The ETF that ate the Bitcoin market
IBIT now holds approximately $46.3 billion in net assets as of July 9, 2026. On July 6, 2026, IBIT pulled in $209 million in a single day. In April 2026, cumulative inflows hit $3 billion for the month alone.
On May 18, 2026, US spot Bitcoin ETFs collectively saw $648.64 million in net outflows. IBIT accounted for $448.36 million of that, nearly 70% of the total redemptions across all spot Bitcoin funds.
When a single ETF controls that much of the flow, it stops being a passive vehicle tracking an asset. Every large inflow means BlackRock’s authorized participants are buying Bitcoin on the open market. Every large redemption means they’re selling.

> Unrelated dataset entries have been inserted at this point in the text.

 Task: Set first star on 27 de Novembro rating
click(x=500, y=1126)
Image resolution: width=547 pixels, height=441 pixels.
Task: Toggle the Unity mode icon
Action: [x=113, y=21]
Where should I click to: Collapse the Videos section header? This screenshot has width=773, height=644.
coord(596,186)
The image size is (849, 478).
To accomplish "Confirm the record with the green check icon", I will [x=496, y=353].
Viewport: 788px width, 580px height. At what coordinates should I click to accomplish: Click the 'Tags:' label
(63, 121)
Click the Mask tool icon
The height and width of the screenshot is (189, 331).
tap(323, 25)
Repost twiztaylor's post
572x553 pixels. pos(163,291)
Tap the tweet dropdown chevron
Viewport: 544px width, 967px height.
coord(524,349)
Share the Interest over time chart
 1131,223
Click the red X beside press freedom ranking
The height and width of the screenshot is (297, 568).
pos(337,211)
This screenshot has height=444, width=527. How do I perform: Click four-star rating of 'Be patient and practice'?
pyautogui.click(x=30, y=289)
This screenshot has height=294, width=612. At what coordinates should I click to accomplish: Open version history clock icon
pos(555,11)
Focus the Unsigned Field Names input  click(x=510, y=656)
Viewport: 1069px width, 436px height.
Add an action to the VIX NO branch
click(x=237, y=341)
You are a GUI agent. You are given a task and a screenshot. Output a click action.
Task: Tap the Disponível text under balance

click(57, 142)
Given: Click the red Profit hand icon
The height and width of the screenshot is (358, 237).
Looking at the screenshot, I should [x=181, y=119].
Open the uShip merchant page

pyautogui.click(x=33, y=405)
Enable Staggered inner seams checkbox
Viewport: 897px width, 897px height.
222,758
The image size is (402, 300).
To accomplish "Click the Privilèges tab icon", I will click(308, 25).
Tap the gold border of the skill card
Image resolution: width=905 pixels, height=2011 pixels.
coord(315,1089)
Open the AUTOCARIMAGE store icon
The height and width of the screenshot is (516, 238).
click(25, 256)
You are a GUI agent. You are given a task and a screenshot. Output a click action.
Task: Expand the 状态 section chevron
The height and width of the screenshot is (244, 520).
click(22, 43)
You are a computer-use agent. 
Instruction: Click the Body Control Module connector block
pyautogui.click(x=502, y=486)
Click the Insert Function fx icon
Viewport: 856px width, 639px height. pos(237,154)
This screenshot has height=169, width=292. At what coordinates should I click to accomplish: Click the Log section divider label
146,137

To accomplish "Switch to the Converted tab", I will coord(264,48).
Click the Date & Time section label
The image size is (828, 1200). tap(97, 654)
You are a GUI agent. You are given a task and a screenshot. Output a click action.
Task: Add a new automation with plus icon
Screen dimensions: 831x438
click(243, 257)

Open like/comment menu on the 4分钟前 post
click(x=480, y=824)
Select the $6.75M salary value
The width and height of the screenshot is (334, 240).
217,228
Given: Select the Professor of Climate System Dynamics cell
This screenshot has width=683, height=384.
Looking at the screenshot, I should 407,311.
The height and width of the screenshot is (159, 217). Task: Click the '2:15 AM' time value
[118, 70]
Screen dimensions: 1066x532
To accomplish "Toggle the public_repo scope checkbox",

Dark pools and daylight consequences
Dark pools exist so that large institutional trades can execute without immediately moving the market. When 29 million shares of IBIT change hands in a block sale, someone on the other side of that trade now holds a significant position. If the buyer is hedging or if the seller needs to unwind related positions, the ripple effects hit the spot Bitcoin market regardless of where the initial trade happened.
BlackRock’s income play adds another layer
BlackRock launched a new product in June 2026: the BITA covered-call Bitcoin ETF. The fund targets annual yields of 15-25% by writing call options against Bitcoin positions, selling upside potential in exchange for regular income.
Covered-call strategies inherently cap upside while generating selling pressure on rallies, because the fund needs to deliver shares if Bitcoin rises past the strike price of the options it sold.
What this means for investors
ETF flow data is now essential reading for anyone with a Bitcoin position. Large redemption streaks from IBIT tend to correlate with short-term price weakness, and large inflow periods tend to support prices.
The risk scenario that should keep investors up at night isn’t a gradual decline. It’s a liquidity event where multiple large holders decide to exit IBIT simultaneously, forcing authorized participants to dump Bitcoin on an already thin order book. During periods of macroeconomic stress, when correlations across asset classes tend to spike, a rush to exit Bitcoin ETFs could amplify a broader sell-off.